No wonder he finds no time for experts and advisers but has plenty of time for pickup basketball games with NBA pros, glittering Hollywood celebrities, private concerts in the East Room of the White House.  Everyone and everything else is so...boring.  And he has no tolerance...or is actually rude...to people he finds boring .  When Republicans and others, even donors hoping for a photo op, try to meet with him he considers it an act of lèse-majesté. 

If he were interested in becoming a better president he would be forced to actually work, and he has a severe problem with the concept of work when it involves him and (perhaps) welfare recipients, as well He does not understand why businessmen and professionals would find his declaration that they did not "build that" offensive.

But to him work is boring. 

He may be good enough for government work.  No wonder he likes Big Government -- where else can someone with his attitude and work ethic rise so high? The administration operates with the efficiency of the DMV, writ large.

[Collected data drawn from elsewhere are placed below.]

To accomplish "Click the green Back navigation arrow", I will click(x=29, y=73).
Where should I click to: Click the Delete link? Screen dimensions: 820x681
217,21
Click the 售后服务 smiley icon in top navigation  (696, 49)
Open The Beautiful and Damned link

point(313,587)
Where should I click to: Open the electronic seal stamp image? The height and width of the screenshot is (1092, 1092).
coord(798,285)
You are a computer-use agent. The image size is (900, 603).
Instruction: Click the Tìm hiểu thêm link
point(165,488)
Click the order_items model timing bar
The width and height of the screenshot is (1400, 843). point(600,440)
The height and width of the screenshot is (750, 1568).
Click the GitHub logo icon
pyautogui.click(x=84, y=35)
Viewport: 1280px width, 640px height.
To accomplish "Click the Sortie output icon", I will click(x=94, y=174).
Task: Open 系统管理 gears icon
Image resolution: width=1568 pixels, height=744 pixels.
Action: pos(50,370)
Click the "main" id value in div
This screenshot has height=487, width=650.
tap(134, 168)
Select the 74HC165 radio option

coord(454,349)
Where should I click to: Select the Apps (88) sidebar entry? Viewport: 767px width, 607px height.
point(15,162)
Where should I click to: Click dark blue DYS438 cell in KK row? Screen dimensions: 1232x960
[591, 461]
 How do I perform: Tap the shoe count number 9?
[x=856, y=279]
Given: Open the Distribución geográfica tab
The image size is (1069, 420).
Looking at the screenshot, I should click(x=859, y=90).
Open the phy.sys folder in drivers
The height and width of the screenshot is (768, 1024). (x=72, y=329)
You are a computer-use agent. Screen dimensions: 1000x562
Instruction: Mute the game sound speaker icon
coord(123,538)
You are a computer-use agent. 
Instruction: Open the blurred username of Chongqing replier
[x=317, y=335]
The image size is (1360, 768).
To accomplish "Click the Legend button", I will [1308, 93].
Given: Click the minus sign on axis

After five years of watching a President just going through the motions, Americans have seemingly had their fill.  This is what excessive adulation can do to any celebrity -- especially when Americans realize they have been conned (to add to his election victories, selfies, magazine covers, Grammy, Nobel medal can be added his most recent "win"-the Lie of the year for his "you can keep your doctor" lie), The young have abandoned the man they elected.  There are few things youth can tolerate and one of them is "inauthenticity."  And Obama has that in abundance.  He is, after all, in the words of Jeremiah Wright, Jr., just "a politician."

His poll numbers in five key categories are plummeting.   Young people, so crucial to the success of ObamaCare, are ignoring his pitches to sign up and are tuning him out, as have America's adversaries.

 Even Democratic politicians are wary of being connected to him as they face challenging reelection prospects.

He will continue bringing onto his team journalists (and their relatives)  and spinners  to peddle stories, travel through the country to attack Republicans and straw men, and pose false choices before ever-diminishing groups (see the end of Spinal Tap for a preview), have more pivots and fewer divots, but it all amounts to "noise" akin to Peanut's parents, repeating endlessly the same hackneyed phrases streamed to him from teleprompters. 

Tens of millions of Americans have muted him -- as Nancy Pelosi so presciently did early in his presidency.  Faux political leaders know one when they see one.

When Obama speaks they are "just words"  and don't matter once they have served their purpose in fooling people -- they can be buried in the "memory hole" as was his faux "red line" regarding use of chemical weapons  or explained away as the fault of Americans failure to understand "nuance" as apologists have been doing regarding his "doc promise".  All clichés, all the time.

They are "empty words" from an empty man. 

Obama is bored and so are we.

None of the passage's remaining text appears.